● **WHAT IS NEEDED**:
Among the entries below, find the lines with the word "toolbar" and return them.

● **DATA FOR THIS TASK**:
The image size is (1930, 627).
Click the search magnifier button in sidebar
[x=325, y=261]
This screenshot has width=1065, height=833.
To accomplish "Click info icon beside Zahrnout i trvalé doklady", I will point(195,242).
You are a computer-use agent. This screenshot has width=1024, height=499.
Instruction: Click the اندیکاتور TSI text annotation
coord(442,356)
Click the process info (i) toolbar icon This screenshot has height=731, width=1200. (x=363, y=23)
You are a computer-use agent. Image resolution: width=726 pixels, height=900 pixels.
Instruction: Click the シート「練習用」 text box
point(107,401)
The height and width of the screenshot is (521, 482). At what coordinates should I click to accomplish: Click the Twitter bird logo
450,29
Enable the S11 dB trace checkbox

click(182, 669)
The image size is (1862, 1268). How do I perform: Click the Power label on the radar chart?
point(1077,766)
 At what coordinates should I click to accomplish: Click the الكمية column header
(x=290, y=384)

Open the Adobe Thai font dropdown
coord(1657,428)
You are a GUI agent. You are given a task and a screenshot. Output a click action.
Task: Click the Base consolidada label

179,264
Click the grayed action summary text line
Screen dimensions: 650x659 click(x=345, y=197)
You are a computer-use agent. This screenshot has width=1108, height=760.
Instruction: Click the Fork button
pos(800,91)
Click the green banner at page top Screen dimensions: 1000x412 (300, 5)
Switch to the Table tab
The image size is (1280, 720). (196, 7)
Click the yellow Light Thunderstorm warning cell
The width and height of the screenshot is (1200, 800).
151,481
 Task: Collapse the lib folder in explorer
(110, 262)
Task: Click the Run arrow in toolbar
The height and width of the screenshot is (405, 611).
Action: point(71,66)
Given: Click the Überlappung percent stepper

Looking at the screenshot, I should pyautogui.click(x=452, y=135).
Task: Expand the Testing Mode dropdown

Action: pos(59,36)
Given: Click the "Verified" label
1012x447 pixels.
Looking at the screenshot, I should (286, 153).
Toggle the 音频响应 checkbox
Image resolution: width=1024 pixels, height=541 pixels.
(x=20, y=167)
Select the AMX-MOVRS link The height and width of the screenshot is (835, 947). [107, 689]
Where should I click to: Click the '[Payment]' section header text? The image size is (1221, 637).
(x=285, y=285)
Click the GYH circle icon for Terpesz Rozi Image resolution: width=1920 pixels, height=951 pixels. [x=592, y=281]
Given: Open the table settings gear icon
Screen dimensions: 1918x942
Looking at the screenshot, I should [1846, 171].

● **WRITTEN RESPONSE**:
Click the process info (i) toolbar icon This screenshot has height=731, width=1200. (x=363, y=23)
Task: Click the Run arrow in toolbar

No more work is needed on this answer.